TEXT EXTRACT.
________________________

Add the Read API URL and Token to .env.local in the root directory.

REACT_APP_GRAPHQL_ENDPOINT = WEBINY_READ_API //naming of env variables must start with REACT_APP!
REACT_APP_GRAPHQL_TOKEN = WEBINY_TOKEN

Next, update scraper.js with the code below:

// LIST_WEB_SCRAPERS_QUERY.js
import { gql } from '@apollo/client';

export const LIST_WEB_SCRAPERS_QUERY = gql`
  query webScraper {
    listWebScrapers (limit: 115) {
      data {
        title
        image
        location
        salary
        company
        datePosted
        jobLink
      }
    }
  }
`;

Next, we would modify index.js in the src directory to enable the API configuration we just created.

//index.js

import React from 'react';
import ReactDOM from 'react-dom/client';   //import this!
import './index.css';
import App from './App';
import { ApolloProvider } from '@apollo/client'; //import this!
import client from './api/client';                 // import this!
import reportWebVitals from './reportWebVitals';

const root = ReactDOM.createRoot(document.getElementById('root'));
root.render(
  <ApolloProvider client={client}> {/*wrapping react with Apollo*/}
    <React.StrictMode>
      <App />
    </React.StrictMode>
  </ApolloProvider>

);
reportWebVitals();

With that done, the app is now ready to send API requests. We would make one last change to index.js. We would add in our SyncFusion license key. Update .env.local in the root directory by adding your license key.

________________________

MATERIAL PROVIDED.

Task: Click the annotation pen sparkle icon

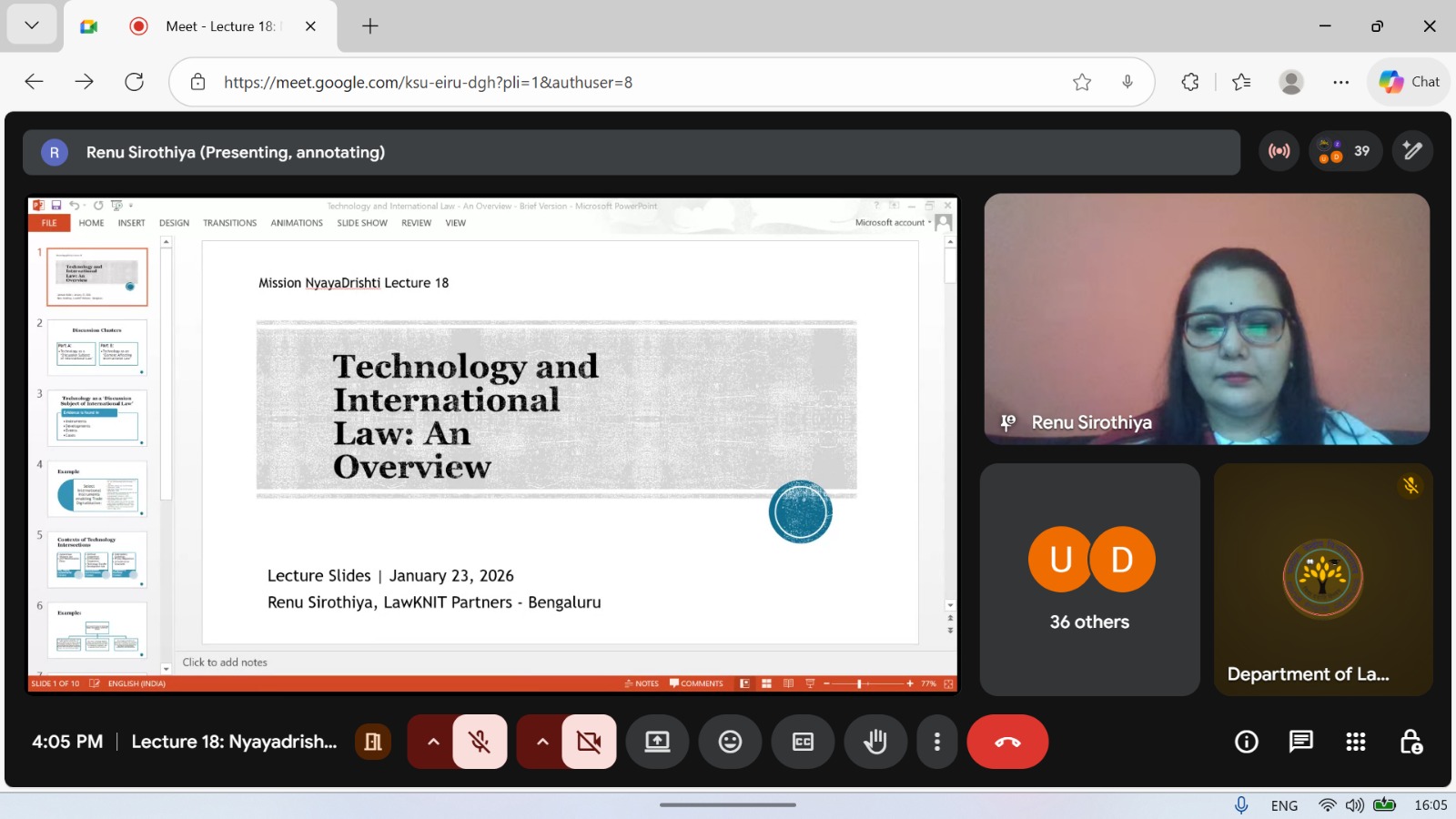Action: 1412,151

________________________

STATED PROBLEM 1.
In the Apollo setup guide, what must the names of the environment variables start with?
STATED PROBLEM 2.
Write the next part of the Apollo setup guide, picking up after its final sentence.
The listing plays no part in this work.

TASK OUTPUT 1.
REACT_APP

TASK OUTPUT 2.
REACT_APP_LICENSE_KEY = LICENSE-KEY  //naming of env variables must start with REACT_APP

Then, modify index.js to include this:

//index.js

....
import { registerLicense } from '@syncfusion/ej2-base';

// Register the license key
registerLicense(process.env.REACT_APP_LICENSE_KEY);

....

Creating Routes for the Application

To create routes for our App, we would update the App.js. For this app, we would define only one route. This would be the Job board page for displaying, searching, and filtering jobs.

import React from 'react';
import { BrowserRouter as Router, Routes, Route } from 'react-router-dom';
import { JobList } from './pages'; //we would implement this!
import { HeroSection } from './components'; //we would implement this!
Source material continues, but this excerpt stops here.